New trust regulations

In January 2007, the China Banking Regulatory Commission (CBRC) amended and restated its trust regulations and published the Administrative Measures For Trust Companies and the Administrative Measures For Collective Fund Trust Plan Of Trust Companies. While the new regulations retain the key concepts of the previous regulations, the CBRC believes that the new regulations will create a more favorable environment for trust companies to compete with their asset management peers in the banking, securities and insurance industries.

The new regulations contain several positive changes. The terminology has been simplified by renaming the "trust and investment company" as a "trust company". This new name reinforces the trust function of trust companies, while retaining the investment function of trusts. Another change is the limitation of a trust company's on-balance-sheet business scope by limiting investments in financial institutions and financial products. This change greatly reduces the conflict of interest risk between a trust company's on-balance-sheet business and trust business. Also, pre-approval of CBRC or its local branches is no longer required to create a new trust, except in trusts involving cross-region sales promotion and connected transactions.
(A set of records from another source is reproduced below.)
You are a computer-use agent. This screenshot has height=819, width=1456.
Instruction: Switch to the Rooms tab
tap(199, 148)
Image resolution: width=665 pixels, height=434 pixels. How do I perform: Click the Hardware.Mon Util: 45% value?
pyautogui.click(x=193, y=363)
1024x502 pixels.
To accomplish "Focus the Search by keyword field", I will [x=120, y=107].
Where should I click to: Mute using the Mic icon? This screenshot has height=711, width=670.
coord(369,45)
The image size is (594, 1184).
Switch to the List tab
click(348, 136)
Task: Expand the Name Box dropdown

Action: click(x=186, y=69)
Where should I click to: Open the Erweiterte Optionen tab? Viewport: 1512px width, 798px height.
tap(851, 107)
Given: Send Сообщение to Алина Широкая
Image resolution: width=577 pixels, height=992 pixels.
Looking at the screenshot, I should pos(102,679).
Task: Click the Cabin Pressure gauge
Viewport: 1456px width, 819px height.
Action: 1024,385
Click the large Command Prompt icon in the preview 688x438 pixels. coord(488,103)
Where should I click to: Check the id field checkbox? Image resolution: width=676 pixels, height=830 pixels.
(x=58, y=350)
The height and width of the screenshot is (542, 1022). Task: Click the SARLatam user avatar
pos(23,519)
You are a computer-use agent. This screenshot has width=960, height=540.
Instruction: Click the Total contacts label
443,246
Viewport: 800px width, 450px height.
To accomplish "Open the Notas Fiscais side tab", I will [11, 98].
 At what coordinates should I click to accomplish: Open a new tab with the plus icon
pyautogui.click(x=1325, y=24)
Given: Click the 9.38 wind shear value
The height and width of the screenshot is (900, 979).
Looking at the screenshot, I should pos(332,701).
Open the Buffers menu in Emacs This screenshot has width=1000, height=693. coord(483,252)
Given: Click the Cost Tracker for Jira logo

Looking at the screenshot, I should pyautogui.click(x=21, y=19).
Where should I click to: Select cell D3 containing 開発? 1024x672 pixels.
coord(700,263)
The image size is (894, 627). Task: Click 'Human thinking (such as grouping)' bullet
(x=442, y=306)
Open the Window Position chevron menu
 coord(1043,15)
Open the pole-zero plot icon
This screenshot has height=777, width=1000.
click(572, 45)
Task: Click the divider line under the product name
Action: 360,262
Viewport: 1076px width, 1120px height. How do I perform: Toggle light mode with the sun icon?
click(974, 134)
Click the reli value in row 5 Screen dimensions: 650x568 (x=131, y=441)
The most notable change of the new regulations is the introduction of the accredited investor. Previous regulations limited the selling of trust units to less than 200 investors per trust, regardless of the investor's qualification. The new regulations replaced this restriction with a less stringent private placement requirement. The new requirement allows a trust to have unlimited accredited institutional investors but no more than 50 individual investors. While the change is a welcome move in the right direction, it remains to be seen how CBRC as a trust industry regulator will implement such securities-type rules without the help of the China Securities Regulatory Commission (CSRC). The PRC Securities Law requires that any issuance of securities to more than 200 specific people shall be deemed as a public offering of securities which triggers registration requirements with CSRC. Although trust units are not generally included in the definition of securities, the PRC Securities Investment Fund Law has formally recognized as securities the fund shares of (both public and private) securities investment funds that are trusts by legal nature. Under this evolving legal and regulatory framework, the new-born trust regulations have an uncertain life ahead of them.